Heathrow or Heath Row was a small hamlet in the ancient parish of Harmondsworth, Middlesex, England, on the outskirts of what is now Greater London. It was demolished in 1944 for the construction of London Heathrow Airport. The hamlet was a mile and a half east of Longford; its site is now part of the London Borough of Hillingdon.
A sizeable Neolithic settlement is believed to have been in the Heathrow area. Many artefacts have been found in the gravel around what is now the airport, and the Colne Valley. Waste pits filled with struck flint, arrowheads and fragments of pottery were also found in the area, indicating a settlement, though none other remains of such a settlement.

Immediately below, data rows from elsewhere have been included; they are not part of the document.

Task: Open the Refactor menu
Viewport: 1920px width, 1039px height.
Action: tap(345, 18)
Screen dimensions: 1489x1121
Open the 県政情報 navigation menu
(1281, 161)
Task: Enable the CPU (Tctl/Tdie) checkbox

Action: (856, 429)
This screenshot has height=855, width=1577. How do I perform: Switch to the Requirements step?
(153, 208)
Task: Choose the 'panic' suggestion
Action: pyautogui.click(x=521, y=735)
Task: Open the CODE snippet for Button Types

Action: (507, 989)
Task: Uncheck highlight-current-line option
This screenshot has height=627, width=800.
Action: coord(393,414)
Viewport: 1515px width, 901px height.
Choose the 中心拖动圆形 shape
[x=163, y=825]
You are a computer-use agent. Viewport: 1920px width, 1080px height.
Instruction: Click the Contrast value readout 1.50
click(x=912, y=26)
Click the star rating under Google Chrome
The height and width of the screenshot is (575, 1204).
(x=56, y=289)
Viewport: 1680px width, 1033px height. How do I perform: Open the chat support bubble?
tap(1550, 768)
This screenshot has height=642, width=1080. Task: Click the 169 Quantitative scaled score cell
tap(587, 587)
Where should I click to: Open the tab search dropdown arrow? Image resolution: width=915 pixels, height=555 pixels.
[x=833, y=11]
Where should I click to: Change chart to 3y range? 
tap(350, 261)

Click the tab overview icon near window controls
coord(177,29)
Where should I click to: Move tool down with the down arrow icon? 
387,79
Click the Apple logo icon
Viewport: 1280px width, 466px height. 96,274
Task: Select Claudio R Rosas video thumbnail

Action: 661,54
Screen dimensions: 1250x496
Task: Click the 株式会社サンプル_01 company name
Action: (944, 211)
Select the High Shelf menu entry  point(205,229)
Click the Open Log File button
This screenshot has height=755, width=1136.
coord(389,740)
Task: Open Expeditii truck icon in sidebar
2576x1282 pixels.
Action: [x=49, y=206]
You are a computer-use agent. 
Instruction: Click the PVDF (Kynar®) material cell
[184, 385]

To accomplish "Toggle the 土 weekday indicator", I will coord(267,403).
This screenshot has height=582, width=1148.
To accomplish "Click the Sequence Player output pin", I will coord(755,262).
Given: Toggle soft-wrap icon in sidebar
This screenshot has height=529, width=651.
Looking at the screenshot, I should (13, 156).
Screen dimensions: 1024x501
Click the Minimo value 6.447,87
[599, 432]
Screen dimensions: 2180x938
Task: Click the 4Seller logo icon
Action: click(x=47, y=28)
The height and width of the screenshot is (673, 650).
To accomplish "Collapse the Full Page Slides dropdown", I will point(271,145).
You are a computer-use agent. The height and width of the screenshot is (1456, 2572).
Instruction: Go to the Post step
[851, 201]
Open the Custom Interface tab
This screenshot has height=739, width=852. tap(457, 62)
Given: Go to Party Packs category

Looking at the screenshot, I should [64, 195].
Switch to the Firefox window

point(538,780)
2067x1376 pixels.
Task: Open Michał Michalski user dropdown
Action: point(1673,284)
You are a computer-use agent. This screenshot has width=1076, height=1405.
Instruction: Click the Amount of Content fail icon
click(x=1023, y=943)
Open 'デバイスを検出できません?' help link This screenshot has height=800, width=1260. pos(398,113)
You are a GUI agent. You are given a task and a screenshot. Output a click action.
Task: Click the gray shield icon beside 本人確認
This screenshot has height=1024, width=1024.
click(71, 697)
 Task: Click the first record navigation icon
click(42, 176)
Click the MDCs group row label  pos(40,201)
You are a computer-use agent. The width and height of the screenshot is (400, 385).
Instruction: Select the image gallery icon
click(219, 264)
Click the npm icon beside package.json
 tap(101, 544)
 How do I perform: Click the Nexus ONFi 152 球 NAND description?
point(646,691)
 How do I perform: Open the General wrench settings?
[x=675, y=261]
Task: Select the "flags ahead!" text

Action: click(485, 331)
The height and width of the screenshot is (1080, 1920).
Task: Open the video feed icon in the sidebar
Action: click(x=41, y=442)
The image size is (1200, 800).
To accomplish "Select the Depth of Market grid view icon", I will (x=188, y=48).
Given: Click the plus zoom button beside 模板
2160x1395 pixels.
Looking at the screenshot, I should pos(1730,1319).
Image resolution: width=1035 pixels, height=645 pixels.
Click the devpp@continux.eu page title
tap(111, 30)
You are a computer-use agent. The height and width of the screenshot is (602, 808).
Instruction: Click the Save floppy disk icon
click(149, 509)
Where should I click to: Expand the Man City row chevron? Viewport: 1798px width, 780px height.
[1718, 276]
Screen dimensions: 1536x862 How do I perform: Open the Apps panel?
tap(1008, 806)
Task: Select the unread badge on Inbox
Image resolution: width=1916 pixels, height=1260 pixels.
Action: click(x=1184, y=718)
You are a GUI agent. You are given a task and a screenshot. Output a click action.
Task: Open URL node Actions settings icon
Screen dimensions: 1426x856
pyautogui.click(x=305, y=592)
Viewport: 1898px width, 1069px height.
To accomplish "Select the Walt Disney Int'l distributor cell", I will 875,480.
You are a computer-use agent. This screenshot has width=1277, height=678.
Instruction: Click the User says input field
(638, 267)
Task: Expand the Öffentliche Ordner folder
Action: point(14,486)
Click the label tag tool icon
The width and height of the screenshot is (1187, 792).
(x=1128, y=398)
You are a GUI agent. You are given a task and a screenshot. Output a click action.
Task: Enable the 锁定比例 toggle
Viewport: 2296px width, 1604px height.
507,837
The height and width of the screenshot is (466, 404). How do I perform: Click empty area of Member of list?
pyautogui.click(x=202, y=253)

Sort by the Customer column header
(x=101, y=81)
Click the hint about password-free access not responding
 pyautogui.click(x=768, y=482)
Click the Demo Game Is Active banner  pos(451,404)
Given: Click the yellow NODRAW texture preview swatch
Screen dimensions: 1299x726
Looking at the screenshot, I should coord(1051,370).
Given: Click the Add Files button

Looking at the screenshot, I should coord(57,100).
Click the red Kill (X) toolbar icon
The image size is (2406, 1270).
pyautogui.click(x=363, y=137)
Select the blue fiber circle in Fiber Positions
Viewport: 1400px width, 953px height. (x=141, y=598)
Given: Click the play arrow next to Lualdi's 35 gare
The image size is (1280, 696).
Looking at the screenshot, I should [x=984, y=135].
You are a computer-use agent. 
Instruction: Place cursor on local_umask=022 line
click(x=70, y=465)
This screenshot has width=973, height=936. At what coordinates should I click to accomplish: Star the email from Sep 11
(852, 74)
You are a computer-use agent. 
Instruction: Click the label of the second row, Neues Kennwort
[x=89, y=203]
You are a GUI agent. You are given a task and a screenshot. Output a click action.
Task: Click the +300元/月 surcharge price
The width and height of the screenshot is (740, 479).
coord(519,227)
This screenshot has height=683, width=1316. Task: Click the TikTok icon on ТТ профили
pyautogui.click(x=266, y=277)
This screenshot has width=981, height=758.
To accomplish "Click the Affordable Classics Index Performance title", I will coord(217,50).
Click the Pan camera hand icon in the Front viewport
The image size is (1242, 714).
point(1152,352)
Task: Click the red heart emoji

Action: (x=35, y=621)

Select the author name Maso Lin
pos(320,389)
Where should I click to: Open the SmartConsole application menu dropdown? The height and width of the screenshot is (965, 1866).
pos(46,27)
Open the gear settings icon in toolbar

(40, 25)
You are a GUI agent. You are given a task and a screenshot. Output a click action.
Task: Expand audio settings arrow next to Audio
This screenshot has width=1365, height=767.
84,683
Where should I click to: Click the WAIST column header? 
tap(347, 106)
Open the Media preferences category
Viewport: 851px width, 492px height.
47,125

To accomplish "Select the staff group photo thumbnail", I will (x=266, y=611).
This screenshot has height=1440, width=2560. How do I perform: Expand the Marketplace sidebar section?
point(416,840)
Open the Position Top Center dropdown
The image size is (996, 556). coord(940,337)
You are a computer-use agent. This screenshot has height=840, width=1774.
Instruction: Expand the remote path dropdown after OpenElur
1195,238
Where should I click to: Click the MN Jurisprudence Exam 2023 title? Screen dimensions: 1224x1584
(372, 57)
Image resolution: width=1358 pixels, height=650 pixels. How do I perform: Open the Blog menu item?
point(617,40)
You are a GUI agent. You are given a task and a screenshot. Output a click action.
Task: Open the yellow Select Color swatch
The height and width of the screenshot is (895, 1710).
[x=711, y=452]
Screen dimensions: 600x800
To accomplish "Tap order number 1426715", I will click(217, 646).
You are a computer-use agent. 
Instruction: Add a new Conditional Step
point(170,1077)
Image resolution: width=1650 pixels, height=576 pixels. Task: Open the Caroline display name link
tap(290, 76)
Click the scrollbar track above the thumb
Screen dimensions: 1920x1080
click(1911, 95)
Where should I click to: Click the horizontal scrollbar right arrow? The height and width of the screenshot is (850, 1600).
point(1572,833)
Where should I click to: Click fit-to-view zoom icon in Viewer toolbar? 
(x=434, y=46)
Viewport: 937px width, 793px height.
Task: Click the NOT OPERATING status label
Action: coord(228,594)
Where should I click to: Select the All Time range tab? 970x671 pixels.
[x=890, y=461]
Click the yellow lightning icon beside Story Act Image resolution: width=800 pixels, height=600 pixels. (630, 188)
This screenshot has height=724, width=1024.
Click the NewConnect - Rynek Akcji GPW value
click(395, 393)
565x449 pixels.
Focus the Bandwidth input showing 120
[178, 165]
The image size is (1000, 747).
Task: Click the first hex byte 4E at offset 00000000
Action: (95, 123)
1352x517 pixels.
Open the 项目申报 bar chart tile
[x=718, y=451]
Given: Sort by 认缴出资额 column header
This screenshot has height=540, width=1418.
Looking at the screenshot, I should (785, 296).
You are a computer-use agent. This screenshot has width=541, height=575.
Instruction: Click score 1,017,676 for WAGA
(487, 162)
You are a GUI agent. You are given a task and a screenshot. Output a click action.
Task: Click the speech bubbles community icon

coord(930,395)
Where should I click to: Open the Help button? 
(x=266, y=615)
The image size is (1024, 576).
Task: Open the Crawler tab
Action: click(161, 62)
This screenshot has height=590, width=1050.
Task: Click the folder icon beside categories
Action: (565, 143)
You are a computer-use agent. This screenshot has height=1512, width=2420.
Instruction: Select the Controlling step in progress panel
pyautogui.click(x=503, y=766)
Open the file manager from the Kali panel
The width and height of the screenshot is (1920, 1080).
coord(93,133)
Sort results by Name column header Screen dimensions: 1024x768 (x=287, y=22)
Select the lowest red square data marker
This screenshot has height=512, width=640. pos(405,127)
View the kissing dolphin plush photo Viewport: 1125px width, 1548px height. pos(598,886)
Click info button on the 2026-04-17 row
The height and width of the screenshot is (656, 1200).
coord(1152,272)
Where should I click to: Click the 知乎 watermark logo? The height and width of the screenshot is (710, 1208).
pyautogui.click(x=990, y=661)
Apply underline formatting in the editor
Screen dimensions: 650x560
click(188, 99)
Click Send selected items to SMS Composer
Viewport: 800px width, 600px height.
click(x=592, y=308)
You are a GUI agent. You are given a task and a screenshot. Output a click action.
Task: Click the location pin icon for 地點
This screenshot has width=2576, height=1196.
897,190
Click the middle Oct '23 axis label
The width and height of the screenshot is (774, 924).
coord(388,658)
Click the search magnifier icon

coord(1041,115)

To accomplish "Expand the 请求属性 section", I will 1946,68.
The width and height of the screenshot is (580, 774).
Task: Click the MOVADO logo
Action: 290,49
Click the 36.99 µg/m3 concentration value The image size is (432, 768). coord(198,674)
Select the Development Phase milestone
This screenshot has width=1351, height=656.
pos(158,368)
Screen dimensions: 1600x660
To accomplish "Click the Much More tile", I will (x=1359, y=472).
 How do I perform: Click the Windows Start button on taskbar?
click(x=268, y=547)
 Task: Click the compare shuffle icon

Heathrow was one of the last settlements formed in the parish of Harmondsworth. Its name was previously La Hetherewe (about year 1410, first known mention), Hithero, Hetherow, Hetherowfeyld, Hitherowe, and Heath Row, and came from the Middle English spelling of "heath row" ("row of houses on or by a heath"). Old maps show Heathrow as a row of houses along the northwest side of the curve of Heathrow Road (see map), which until 1819 ran along a northwest edge of an extensive area of common land which included Hounslow Heath. The earliest written appearance of the name, as spelt "Heathrow", was in 1453.
Ordnance Survey maps dating back to before the Second World War show an earthwork, a quarter of a mile to the south of the Bath Road, that had been excavated in 1723 by William Stukeley. He believed it to have been a Roman settlement, and named it "Caesar's Camp".